» **The problem**
Could you set down, character for character, everything in the data below from the line containing "code [438, 849]" down to the line containing "Looking at the image, I should click on (198, 114).", including both of those lines?

» **Material for this exercise**
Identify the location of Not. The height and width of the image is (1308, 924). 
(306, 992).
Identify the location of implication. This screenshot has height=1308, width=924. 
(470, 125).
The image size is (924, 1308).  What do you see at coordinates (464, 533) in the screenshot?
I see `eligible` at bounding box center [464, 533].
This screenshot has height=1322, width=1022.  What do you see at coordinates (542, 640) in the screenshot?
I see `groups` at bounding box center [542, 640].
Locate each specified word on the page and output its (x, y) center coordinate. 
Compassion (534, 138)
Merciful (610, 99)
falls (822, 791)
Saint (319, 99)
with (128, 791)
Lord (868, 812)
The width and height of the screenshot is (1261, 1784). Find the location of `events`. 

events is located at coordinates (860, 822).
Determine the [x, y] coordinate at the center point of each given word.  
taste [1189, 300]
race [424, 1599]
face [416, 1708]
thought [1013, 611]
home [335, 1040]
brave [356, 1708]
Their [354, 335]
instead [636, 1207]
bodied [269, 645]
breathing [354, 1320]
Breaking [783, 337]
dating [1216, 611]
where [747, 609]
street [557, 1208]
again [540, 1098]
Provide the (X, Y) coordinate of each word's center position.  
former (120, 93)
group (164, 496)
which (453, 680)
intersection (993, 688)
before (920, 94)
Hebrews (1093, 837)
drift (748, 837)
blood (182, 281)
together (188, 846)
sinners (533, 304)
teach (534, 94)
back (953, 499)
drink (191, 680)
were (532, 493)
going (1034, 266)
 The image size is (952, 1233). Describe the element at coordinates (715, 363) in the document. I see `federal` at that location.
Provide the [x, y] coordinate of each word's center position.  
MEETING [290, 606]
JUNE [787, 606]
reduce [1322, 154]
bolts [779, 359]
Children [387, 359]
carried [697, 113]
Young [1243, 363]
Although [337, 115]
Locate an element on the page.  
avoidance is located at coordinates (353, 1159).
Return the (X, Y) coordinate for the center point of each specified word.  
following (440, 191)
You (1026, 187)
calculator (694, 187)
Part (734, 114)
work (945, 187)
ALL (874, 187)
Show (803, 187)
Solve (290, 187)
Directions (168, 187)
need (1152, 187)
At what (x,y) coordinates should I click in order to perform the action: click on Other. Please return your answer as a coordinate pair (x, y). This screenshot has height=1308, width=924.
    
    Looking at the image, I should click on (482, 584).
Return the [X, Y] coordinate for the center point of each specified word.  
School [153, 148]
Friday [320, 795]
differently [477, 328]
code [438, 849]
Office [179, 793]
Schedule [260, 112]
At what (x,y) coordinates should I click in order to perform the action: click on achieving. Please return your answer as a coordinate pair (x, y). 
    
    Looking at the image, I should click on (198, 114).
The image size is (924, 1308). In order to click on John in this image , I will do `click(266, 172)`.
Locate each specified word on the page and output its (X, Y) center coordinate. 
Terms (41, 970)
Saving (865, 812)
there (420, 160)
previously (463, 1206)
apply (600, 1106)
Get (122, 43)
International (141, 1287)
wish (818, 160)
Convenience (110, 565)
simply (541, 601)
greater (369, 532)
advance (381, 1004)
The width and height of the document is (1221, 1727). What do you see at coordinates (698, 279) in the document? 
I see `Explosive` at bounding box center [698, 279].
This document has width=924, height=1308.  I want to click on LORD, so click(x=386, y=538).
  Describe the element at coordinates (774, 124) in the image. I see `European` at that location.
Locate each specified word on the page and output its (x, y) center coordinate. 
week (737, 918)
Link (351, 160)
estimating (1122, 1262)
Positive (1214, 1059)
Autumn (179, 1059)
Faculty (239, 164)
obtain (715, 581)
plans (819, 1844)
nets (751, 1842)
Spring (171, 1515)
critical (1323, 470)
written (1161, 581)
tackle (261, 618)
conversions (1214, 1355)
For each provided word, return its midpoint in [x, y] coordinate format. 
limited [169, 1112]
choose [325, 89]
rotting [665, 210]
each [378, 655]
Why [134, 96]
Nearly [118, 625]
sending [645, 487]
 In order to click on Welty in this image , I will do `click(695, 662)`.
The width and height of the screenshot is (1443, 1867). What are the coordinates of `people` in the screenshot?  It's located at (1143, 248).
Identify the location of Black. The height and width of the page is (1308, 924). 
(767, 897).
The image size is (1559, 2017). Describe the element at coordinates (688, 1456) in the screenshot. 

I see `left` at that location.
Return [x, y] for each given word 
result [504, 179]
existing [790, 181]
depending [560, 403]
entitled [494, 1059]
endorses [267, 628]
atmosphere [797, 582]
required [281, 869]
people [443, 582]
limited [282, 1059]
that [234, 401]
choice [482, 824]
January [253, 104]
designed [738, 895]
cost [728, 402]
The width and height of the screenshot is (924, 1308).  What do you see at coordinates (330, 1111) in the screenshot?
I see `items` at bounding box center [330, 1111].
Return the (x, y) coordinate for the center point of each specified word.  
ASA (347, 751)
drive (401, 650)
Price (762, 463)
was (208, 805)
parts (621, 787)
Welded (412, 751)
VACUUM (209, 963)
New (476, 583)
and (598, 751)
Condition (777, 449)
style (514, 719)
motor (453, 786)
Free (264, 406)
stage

» **Answer to the task**
code [438, 849]
Office [179, 793]
Schedule [260, 112]
At what (x,y) coordinates should I click in order to perform the action: click on achieving. Please return your answer as a coordinate pair (x, y). 
    
    Looking at the image, I should click on (198, 114).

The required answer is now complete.